J’achève déjà ma carrière après 40 ans de travail social et 50 ans de militantisme. On me demande parfois si les deux sont nécessairement liés.
TS et militantisme ? Pas nécessairement, mais souvent nécessaire
Le travail social n’est pas d’emblée une profession militante. Elle est bien sûr propice à l’exercice du militantisme, par ses valeurs, ses pratiques transformatrices, et ce, autant en milieu institutionnel que communautaire.
Le travail social peut aussi avoir des fonctions de contrôle social. En matière de négligence parentale ou de violence conjugale, c’est le cesser d’agir qui prime dans l’immédiat. Ce qui n’empêche pas d’agir sur les structures, les politiques et la culture qui contribuent à générer ces problèmes.
Et puis, dans ce métier comme dans tout autre, on peut se contenter d’exécuter les ordres sans questionner, ou on peut chercher du sens, dénoncer les injustices et apporter du changement. Quel que soit le milieu. Bien sûr, il y a des milieux plus favorables au changement que d’autres, par exemple les milieux communautaires, s’ils n’ont pas cédé à la bureaucratie. Mais la lutte est importante sur tous les fronts.
La lutte des classes traverse l’ensemble des institutions, des organisations et mouvements sociaux. Certains s’engagent résolument dans cette lutte, par le militantisme notamment, d’autres pas du tout, d’autres encore s’engagent dans la profession, ou croient à tort être au-dessus de tout cela.
On peut aussi choisir de s’engager dans les mouvements sociaux ou politiques à l’extérieur du milieu de travail et faire du travail social son gagne-pain essentiellement. Moi, j’ai toujours milité dans les deux. Les mouvements sociaux et la politique pour transformer la société. Le milieu de travail comme un lieu d’action collective pouvant participer à cette transformation. Je ne dis pas que c’est ce qu’il faut faire. Chaque personne a avantage à suivre sa voie à sa façon et à son rythme.
J’ai beaucoup écrit sur mon militantisme politique[1] ou dans les mouvements sociaux, et peu sur mes actions militantes dans mon milieu de travail comme ts. Au moment où je donne ce qui sera probablement mon dernier cours à l’UQAC sur l’analyse des mouvements sociaux à des futurs ts ou intervenant.es communautaires, j’ai le goût d’aborder le lien entre le militantisme et le travail social au quotidien.
****************************************
Consignes de l'exercice
A. Répondez brièvement aux questions suivantes sur le texte consacré au travail social et au militantisme.
(i) Combien d'années de travail social la personne qui écrit compte-t-elle ?
(ii) Quels deux domaines sont cités comme cas où « le cesser d'agir » prime dans l'immédiat ?
(iii) Dans quel établissement est donné ce qui sera probablement le dernier cours sur l'analyse des mouvements sociaux ?
B. Recopiez fidèlement tout le passage du texte consacré au travail social et au militantisme, depuis « La lutte des » jusqu'à « à son rythme. ».

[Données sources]
****************************************
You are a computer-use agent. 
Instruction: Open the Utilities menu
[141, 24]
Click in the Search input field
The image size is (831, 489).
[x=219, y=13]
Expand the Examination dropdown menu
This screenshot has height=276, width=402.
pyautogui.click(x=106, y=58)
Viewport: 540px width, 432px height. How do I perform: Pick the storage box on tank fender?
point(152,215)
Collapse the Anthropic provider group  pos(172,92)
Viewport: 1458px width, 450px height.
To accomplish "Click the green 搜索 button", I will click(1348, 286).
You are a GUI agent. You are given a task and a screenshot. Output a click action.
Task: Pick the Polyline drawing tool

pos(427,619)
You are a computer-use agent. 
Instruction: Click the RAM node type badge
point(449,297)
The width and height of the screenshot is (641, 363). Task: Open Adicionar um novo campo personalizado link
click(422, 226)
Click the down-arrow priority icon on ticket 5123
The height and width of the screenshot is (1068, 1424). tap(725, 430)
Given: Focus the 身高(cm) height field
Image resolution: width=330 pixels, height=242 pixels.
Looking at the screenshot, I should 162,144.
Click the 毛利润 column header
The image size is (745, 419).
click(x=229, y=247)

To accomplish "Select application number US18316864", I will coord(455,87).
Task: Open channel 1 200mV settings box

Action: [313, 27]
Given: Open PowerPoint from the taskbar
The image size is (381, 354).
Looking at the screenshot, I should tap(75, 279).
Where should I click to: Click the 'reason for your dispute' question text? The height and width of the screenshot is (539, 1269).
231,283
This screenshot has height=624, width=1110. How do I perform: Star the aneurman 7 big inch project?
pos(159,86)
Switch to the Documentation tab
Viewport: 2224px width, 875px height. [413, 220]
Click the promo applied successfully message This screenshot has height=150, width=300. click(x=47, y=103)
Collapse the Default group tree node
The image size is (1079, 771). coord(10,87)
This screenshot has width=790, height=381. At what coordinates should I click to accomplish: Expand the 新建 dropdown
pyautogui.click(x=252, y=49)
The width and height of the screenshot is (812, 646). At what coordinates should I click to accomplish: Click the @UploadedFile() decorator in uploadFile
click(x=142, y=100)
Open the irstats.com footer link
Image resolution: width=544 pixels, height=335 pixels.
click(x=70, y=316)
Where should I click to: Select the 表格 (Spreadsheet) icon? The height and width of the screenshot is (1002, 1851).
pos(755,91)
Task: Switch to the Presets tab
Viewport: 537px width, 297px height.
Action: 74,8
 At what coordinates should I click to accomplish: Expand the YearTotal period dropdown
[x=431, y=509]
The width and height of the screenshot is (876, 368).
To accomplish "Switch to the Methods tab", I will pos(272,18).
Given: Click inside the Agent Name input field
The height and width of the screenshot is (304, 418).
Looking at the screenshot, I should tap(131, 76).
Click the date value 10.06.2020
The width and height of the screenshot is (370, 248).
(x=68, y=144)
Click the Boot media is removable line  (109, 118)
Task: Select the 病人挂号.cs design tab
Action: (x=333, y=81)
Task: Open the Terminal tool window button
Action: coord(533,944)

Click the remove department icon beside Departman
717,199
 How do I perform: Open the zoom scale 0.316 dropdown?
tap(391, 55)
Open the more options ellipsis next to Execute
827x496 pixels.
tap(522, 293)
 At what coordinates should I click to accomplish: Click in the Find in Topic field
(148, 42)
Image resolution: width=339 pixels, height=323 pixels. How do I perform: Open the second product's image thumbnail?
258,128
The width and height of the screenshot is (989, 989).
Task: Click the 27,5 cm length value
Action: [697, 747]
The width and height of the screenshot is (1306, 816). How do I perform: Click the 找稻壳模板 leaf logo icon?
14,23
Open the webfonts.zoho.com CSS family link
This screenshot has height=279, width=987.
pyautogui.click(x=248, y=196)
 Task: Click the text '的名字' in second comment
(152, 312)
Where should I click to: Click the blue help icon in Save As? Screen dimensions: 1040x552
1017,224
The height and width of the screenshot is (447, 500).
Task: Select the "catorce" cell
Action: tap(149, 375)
****************************************
Réponses finales
A.
(i) 40 ans.
(ii) La négligence parentale et la violence conjugale.
(iii) À l'UQAC.

B.
La lutte des classes traverse l’ensemble des institutions, des organisations et mouvements sociaux. Certains s’engagent résolument dans cette lutte, par le militantisme notamment, d’autres pas du tout, d’autres encore s’engagent dans la profession, ou croient à tort être au-dessus de tout cela.
On peut aussi choisir de s’engager dans les mouvements sociaux ou politiques à l’extérieur du milieu de travail et faire du travail social son gagne-pain essentiellement. Moi, j’ai toujours milité dans les deux. Les mouvements sociaux et la politique pour transformer la société. Le milieu de travail comme un lieu d’action collective pouvant participer à cette transformation. Je ne dis pas que c’est ce qu’il faut faire. Chaque personne a avantage à suivre sa voie à sa façon et à son rythme.